Capital Systèmes d’Information

Capital Systèmes d’Information

Le Système d’Information a pris, en l’espace de 40 ans, une place dominante dans l’entreprise. Aujourd’hui l’informatique est la première activité économique mondiale. Cette croissance fulgurante qui défie toutes les lois de l’économie traditionnelle ne s’est pas faite sans heurts. En 1987, Robert Solow le pris Nobel d’économie déclarait « les ordinateurs sont partout sauf dans les statistiques de productivité ». Il indiquait ainsi que 30 ans après leur entrée dans les entreprises, les ordinateurs n’avaient pas amélioré la productivité de celle-ci. De nombreuses études ultérieures ont abouti à la même conclusion. A y regarder de plus près, on constate en fait que l’informatique a entraîné des gains majeurs… mais aussi des coûts, des gaspillages et des dérapages énormes. D’où cet impact moyen faiblement positif.

 

Que les informaticiens de 2007 se rassurent, les travaux récents sont plus favorables.

 

Conséquence de cette histoire de l’informatique, pour nombre de dirigeants, l’informatique coûte trop cher et la DSI est mal aimée. De ce fait, depuis le début des années 2000, de gros progrès ont été faits par des managers informatiques pour maîtriser leurs coûts.

 

Mais tout ceci cantonne le système d’information dans un registre qui cadre de plus en plus mal avec l’économie d’aujourd’hui. Cette vision le relègue au rang des moyens banalisés et des centres de coûts. Persister dans cette voie serait néfaste à l’entreprise car, dans une économie de plus en plus immatérielle, le système d’information est à la fois le support de stockage et le vecteur de la connaissance. C’est donc un actif immatériel dont l’importance ne cesse de croître qui est essentiel à la performance de l’entreprise.

 

Il appartient donc désormais au directeur des systèmes d’information de mettre en évidence la valeur de cet actif immatériel qu’il gère au quotidien.

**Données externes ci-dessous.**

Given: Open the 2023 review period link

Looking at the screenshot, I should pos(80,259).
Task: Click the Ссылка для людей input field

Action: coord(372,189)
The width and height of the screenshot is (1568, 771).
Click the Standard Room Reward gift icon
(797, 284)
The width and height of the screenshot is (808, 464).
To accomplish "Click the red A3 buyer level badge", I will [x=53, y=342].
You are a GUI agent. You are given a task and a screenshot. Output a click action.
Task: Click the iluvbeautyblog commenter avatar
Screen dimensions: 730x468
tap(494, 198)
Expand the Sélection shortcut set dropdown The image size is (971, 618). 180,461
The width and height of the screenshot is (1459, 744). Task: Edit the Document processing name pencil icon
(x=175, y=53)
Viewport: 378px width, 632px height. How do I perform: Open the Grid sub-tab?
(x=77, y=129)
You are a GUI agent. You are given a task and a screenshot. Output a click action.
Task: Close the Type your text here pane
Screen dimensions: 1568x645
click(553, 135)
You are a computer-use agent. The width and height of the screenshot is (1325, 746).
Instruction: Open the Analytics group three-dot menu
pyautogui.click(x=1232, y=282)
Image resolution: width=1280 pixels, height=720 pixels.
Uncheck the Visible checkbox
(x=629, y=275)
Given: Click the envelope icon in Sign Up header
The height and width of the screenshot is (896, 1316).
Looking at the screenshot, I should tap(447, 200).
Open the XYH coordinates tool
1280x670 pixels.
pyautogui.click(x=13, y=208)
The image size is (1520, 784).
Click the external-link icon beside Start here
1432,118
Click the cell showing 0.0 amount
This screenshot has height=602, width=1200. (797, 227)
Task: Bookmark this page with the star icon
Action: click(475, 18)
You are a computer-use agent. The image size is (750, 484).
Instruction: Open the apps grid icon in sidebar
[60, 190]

Quelle est sa couverture fonctionnelle, sa fiabilité, son ergonomie, son taux de service… mais aussi sa participation au processus de création de valeur et son impact sur le développement des autres actifs immatériels.

 

Nous ne connaissons que quelques entreprises, encouragées par le Cigref, qui ont engagé des projets de mesure de la valeur globale de leur SI. Ces projets ont pourtant un triple intérêt :

  • Ils permettent au DSI de prendre des décisions plus pertinentes (plus rentables pour l’entreprise)
  • Ils permettent de montrer la valeur du patrimoine informatique qu’ils ont créé et qu’ils administrent. Ils élèvent ainsi le Système d’Information au rang des actifs immatériels.
  • Enfin, ils font faire à l’entreprise un pas de géant en matière de gouvernance informatique car la mesure de la valeur immatérielle du Système d’information ne peut se faire par le DSI seul. Il lui faut pour cela coopérer avec la direction générale et les directions métier !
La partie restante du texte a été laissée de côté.